RK: Right. And I know people who have had major successes in their 20s and 30s, and after that they never went any further. Whereas I think the people more like myself who, I feel like my big successes are yet to come, I feel like I’m just about to break out, and my music is just about to get discovered, that it’s been kind of sitting dormant and mostly my own fault for not being more aggressive about it or not understanding that it was time for it to come out years ago. So I just think I’m feeling like I’m just on the verge of something that’s gonna happen. I’m waiting for whatever’s next. Meanwhile I get up in the morning, start writing again trying to push myself into the uncomfort zone.
JI: Yeah, some of my favorite musicians, as they’re getting older, I feel like maybe technically they’re getting better, but I almost feel like creatively they’re getting worse. And it’s the opposite with other players. They get more creative and less technical as they get older.

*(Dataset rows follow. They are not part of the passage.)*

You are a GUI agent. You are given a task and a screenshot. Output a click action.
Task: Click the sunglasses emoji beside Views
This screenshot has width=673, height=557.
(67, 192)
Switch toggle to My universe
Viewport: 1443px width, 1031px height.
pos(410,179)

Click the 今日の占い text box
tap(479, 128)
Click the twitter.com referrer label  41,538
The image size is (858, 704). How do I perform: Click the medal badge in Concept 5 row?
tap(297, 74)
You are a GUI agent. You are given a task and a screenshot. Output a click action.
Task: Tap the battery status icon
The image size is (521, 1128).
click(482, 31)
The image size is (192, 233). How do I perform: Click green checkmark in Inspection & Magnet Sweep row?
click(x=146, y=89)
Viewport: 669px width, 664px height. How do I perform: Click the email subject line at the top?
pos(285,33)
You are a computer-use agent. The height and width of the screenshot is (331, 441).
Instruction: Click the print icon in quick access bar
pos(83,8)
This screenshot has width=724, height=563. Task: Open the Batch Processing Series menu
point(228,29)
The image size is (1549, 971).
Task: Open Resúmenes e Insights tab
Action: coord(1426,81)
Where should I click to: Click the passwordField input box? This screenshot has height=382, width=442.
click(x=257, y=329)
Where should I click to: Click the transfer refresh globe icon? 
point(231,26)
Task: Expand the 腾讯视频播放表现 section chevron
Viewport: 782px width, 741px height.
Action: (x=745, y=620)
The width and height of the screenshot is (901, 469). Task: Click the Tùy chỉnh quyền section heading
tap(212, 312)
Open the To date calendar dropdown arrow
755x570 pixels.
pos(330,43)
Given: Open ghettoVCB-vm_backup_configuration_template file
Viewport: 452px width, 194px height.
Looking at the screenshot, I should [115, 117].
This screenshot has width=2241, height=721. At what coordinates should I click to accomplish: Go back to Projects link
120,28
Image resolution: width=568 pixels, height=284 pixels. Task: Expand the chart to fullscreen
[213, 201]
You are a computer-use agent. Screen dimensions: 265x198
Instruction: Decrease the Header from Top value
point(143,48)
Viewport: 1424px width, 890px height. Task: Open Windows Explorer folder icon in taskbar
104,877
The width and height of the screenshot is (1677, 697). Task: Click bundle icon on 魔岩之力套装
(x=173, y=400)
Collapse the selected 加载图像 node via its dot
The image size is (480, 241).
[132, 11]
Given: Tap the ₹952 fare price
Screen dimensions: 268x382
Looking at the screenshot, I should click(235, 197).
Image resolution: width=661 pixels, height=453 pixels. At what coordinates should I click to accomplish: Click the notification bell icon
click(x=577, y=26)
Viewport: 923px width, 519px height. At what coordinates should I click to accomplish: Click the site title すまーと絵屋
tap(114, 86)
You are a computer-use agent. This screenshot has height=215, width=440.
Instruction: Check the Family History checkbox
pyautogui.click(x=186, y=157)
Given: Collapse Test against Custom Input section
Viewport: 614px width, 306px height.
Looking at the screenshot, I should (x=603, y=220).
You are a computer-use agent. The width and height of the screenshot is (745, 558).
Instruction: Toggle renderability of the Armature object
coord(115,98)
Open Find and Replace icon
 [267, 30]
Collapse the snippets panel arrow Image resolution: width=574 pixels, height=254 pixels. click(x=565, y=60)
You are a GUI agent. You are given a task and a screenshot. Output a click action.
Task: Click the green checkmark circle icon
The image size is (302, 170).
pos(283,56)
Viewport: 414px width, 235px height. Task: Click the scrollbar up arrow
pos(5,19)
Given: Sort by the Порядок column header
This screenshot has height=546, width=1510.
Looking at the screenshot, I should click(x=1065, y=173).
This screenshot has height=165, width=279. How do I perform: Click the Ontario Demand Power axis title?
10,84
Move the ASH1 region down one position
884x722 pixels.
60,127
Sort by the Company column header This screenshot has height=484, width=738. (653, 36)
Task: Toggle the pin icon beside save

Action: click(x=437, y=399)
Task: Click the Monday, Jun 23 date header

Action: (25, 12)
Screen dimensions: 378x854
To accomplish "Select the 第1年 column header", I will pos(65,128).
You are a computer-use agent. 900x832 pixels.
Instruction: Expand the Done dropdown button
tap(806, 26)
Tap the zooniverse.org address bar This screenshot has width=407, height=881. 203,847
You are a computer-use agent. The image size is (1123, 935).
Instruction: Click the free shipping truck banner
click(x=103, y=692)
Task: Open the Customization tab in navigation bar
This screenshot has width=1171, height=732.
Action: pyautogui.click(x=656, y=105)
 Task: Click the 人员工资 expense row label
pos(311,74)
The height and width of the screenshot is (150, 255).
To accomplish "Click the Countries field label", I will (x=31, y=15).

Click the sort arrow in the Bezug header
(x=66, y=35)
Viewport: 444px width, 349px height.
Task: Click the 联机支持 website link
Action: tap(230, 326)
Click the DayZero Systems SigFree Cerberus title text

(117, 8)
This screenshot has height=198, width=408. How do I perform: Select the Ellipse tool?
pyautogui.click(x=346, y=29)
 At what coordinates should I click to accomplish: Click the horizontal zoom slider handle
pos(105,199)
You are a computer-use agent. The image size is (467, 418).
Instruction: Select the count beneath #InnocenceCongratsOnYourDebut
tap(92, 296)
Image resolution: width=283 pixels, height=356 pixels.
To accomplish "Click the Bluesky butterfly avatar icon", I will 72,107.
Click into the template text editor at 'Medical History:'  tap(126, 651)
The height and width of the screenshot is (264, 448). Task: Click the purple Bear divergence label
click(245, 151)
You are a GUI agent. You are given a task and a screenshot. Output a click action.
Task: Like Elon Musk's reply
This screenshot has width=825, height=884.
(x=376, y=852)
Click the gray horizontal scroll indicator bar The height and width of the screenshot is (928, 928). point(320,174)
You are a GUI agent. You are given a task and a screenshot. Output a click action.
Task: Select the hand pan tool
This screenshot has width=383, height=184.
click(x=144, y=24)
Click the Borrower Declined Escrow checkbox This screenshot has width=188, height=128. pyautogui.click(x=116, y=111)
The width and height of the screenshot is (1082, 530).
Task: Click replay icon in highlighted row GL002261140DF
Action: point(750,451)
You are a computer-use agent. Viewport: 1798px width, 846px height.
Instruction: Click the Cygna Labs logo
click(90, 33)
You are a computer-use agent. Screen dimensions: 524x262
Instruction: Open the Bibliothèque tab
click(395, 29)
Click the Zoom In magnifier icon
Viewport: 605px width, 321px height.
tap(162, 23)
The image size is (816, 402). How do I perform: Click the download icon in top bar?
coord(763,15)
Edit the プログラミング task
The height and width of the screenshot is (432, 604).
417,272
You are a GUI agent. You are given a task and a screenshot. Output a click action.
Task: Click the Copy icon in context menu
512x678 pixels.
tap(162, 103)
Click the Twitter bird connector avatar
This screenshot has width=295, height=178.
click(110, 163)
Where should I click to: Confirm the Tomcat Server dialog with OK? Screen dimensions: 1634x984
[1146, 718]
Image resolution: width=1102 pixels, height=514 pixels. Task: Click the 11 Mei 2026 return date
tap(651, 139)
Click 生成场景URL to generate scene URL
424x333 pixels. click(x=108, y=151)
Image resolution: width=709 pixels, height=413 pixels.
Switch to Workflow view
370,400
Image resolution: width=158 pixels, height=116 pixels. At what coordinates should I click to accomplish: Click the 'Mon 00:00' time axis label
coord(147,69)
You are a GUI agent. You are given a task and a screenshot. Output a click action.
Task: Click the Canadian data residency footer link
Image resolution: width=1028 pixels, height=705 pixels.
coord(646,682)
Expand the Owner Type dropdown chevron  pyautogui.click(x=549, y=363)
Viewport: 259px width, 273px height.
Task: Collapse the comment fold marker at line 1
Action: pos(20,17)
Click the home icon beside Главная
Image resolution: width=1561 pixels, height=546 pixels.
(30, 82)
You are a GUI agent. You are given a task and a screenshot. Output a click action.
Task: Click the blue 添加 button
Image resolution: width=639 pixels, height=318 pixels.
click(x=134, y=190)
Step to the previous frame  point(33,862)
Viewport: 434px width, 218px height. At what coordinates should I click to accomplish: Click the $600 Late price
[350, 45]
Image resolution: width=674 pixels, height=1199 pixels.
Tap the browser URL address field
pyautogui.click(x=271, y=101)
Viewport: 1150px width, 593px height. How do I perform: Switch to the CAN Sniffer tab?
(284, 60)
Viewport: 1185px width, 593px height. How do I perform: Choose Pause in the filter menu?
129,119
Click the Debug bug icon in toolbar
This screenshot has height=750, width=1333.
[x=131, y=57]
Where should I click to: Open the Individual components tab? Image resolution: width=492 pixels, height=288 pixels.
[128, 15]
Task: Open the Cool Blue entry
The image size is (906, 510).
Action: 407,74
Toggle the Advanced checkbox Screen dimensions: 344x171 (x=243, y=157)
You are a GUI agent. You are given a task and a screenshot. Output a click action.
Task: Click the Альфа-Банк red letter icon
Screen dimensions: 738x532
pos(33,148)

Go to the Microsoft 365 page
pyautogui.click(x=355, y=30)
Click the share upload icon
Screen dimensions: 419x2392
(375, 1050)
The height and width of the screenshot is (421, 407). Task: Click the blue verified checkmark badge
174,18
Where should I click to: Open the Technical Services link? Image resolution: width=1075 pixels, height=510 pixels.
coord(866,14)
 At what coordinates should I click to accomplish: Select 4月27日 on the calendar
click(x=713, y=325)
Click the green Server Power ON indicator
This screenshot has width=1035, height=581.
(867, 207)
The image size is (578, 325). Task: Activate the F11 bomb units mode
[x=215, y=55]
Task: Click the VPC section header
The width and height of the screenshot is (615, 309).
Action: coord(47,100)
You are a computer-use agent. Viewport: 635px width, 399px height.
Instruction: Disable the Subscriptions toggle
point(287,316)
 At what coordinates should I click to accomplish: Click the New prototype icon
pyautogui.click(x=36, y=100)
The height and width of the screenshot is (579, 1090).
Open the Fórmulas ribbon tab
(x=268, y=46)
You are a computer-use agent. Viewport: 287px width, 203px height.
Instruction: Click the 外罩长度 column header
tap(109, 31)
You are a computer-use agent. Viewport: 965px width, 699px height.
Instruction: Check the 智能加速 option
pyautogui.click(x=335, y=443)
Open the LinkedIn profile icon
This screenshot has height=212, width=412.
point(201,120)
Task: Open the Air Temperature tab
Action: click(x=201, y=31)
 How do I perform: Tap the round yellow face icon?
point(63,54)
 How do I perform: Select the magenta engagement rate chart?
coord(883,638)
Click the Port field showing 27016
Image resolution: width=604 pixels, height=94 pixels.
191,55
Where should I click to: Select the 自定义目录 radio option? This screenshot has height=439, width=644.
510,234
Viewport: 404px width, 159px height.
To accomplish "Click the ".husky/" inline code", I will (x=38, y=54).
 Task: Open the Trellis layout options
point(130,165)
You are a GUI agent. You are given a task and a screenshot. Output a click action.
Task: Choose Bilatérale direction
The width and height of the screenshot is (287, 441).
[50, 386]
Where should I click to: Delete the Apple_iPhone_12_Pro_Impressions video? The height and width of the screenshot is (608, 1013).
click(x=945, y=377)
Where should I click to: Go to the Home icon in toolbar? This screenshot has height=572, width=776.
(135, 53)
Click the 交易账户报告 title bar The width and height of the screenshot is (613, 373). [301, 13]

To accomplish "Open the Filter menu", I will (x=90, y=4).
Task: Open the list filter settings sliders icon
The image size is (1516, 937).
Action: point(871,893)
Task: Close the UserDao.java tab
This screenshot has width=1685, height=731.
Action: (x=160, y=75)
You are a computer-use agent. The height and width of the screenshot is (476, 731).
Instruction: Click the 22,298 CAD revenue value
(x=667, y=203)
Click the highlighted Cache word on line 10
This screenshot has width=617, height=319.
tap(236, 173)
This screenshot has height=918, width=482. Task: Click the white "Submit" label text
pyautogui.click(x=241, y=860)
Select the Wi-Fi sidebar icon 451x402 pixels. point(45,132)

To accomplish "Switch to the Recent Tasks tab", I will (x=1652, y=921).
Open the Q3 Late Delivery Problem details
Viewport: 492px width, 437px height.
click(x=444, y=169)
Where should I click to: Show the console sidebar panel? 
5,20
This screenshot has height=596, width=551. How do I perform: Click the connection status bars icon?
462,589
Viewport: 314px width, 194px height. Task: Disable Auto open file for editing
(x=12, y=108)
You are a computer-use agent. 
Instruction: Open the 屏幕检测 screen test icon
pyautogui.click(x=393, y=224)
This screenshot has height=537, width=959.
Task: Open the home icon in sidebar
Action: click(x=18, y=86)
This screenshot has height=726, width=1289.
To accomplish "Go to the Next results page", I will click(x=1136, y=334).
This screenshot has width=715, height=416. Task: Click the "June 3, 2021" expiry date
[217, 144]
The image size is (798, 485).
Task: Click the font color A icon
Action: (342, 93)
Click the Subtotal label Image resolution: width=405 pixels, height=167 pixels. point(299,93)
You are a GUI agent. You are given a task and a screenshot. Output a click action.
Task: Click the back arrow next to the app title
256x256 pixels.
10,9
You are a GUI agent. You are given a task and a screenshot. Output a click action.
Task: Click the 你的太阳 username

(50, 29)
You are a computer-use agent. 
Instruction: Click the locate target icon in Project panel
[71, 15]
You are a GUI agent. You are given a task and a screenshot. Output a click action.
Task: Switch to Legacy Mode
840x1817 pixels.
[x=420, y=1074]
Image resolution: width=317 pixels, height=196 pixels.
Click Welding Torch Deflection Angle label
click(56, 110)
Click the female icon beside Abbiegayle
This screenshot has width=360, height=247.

RK: I agree with you. Different peaks or plateaus. There’s one very famous pianist that I heard recently, and I love his playing, but I felt like as he’s aging he’s not really saying anything new. Sometimes musicians just need to stay in their comfort zone, and he found his at a certain point and he’s just staying in it. That doesn’t mean he won’t leave it—he may wake up one day and do something different. But there are many pianists that I feel I looked up to as I was climbing this ladder here, and I feel like they haven’t moved forward. They’re just living on their laurels. Again, it doesn’t mean they’ll stay there - that’s the other part. It doesn’t mean that. Because you never know what someone’s life cycle is going to be like. I’m just saying to you that I feel like for my musical life - “Sunday Morning” is merely the beginning. Chris DiGirolamo says to me all the time “You’re going to have to approach this as if you’re 19 years old and you’ve never been reviewed before, regardless of what your track record is.” He says this to me every day on purpose to keep me levelheaded, and it works. When I get a review and I know the reviewer didn’t get my music, I just let it go… at least I’m getting reviewed. I am grateful that they mentioned my name.
JI: Is there anything else you’d like to talk about that I haven’t already prompted you for?
RK: I guess that I do feel that after all of these years, as I said, I’m starting over again. I was lucky enough to write some songs, pop songs, with a lyricist named Ron Miller. Ron Miller wrote the standard, “For Once In My Life”. You know… Stevie Wonder, Tony Bennett… He also wrote “Touch Me in the Morning” for Diana Ross, but “For Once in My Life” is his big claim to fame. He died last year, he was in his 80s. He would always say to me, “Hey, man. I always feel like I’m auditioning.” I think of that all the time. I always feel like I’m auditioning. It keeps me straight and I don’t have to worry about ego or anything like that. I wake up in the morning and I play the piano and I write, and I do the best that I can. I’m trying to put out really good music of my own stuff as well as on Jazzheads. That’s what counts to me. And, if it makes a difference - if a few people learn from the music and the listening audience expands, if just a few more people get it that improvisation/Jazz is a life force, then I’ve been successful.